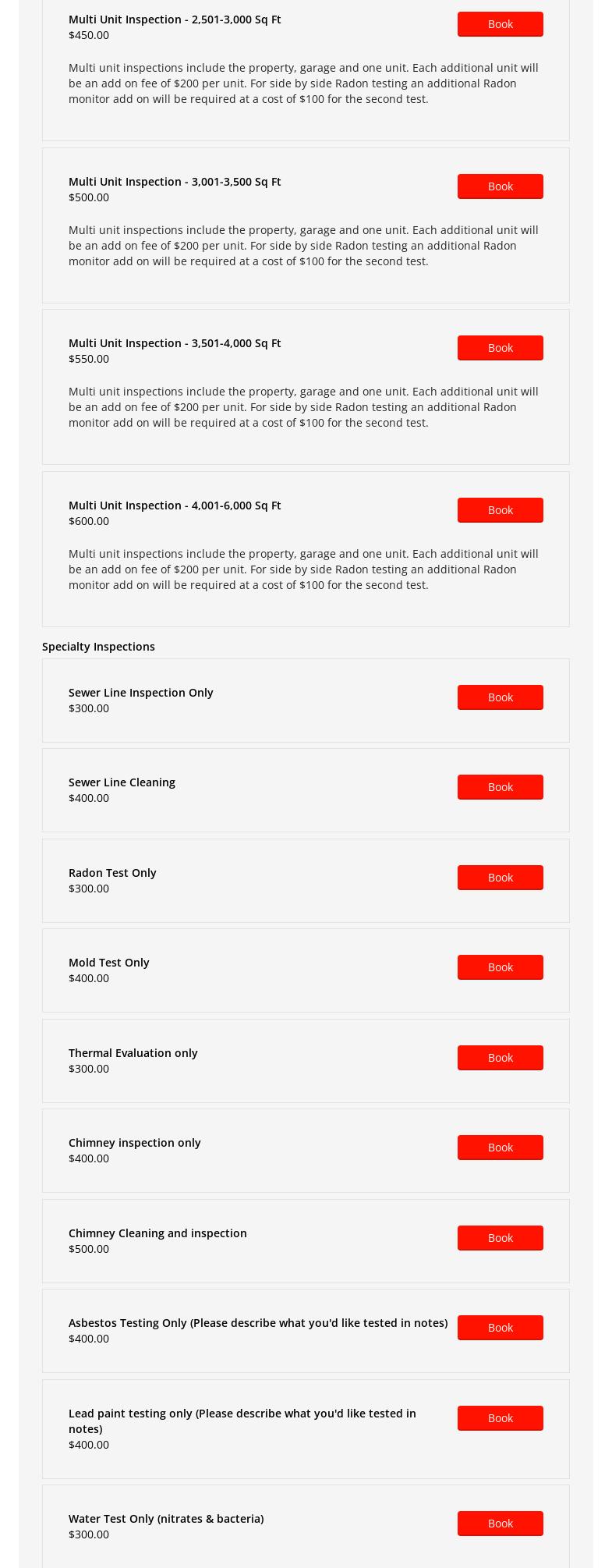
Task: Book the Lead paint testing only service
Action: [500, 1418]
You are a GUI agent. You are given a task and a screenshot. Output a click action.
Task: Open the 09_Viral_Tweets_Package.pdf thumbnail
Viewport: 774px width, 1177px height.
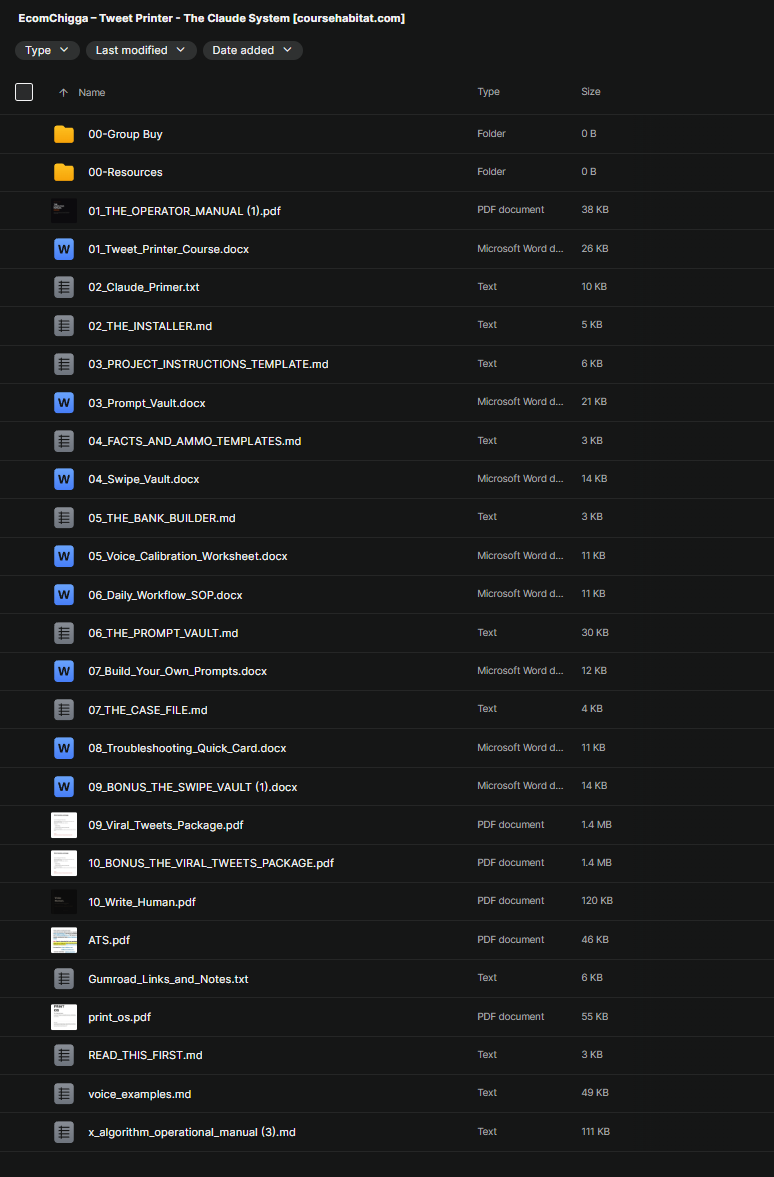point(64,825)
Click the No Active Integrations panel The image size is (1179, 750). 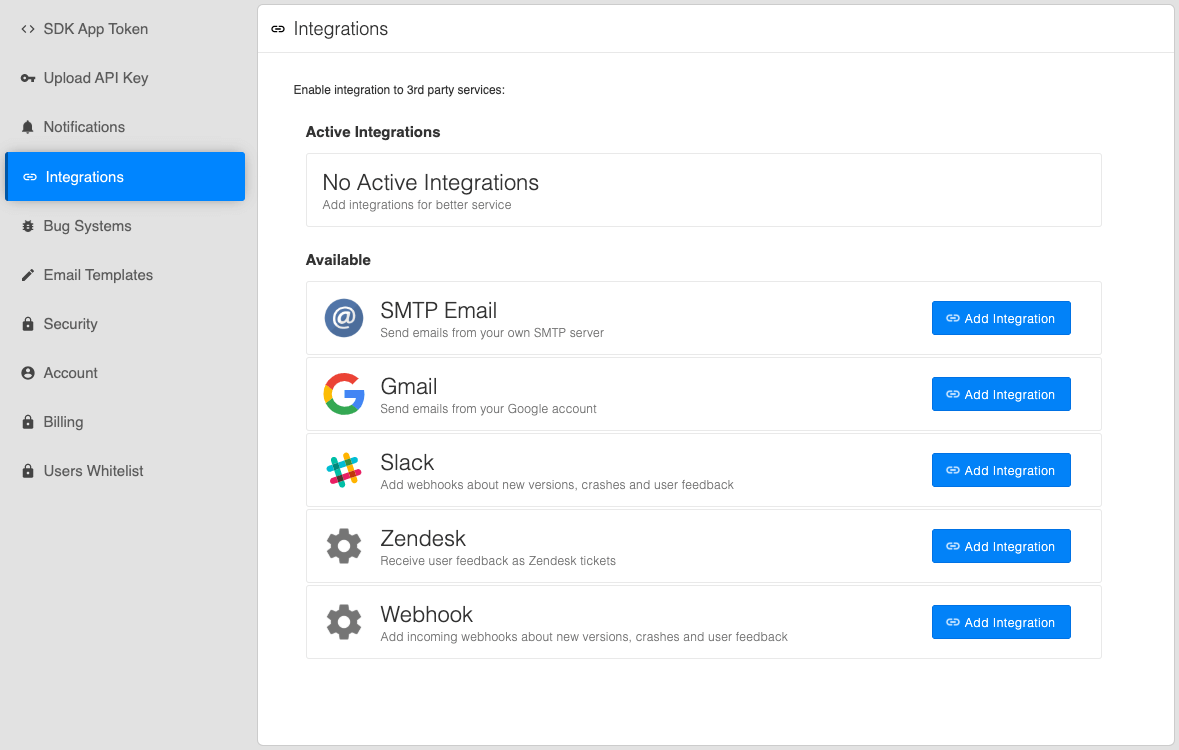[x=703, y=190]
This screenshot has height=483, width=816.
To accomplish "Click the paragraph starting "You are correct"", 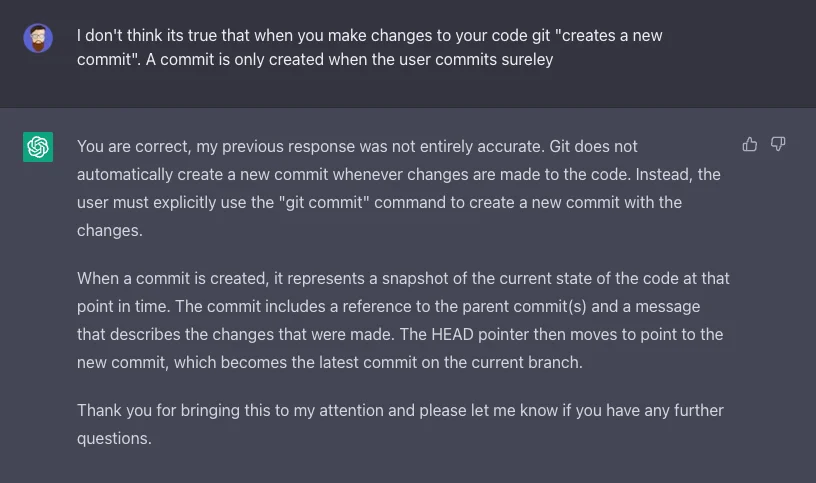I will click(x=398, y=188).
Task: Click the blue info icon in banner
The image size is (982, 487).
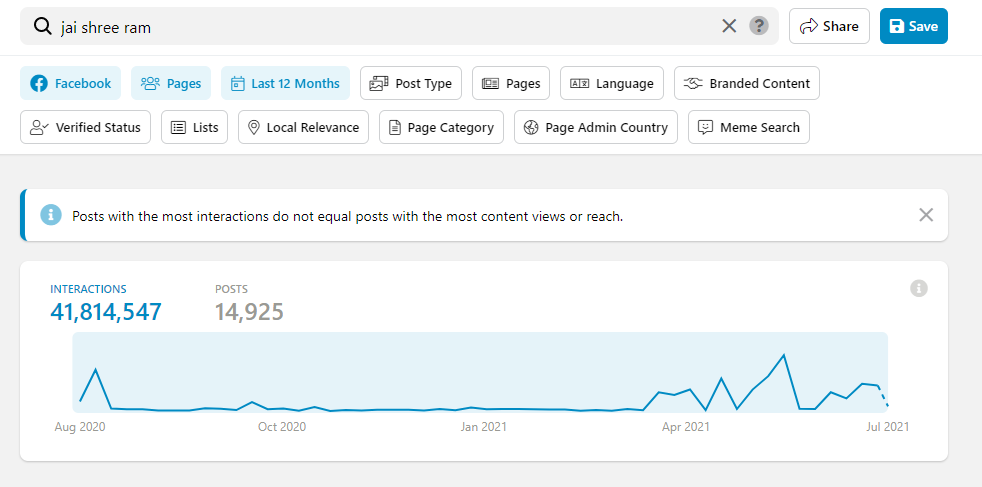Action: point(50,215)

+ + +

## TASK DETAILS
Go over the data and return every line that includes the word "screenshot".

## EXERCISE OUTPUT
You are a GUI agent. You are given a task and a screenshot. Output a click action.
This screenshot has height=483, width=816.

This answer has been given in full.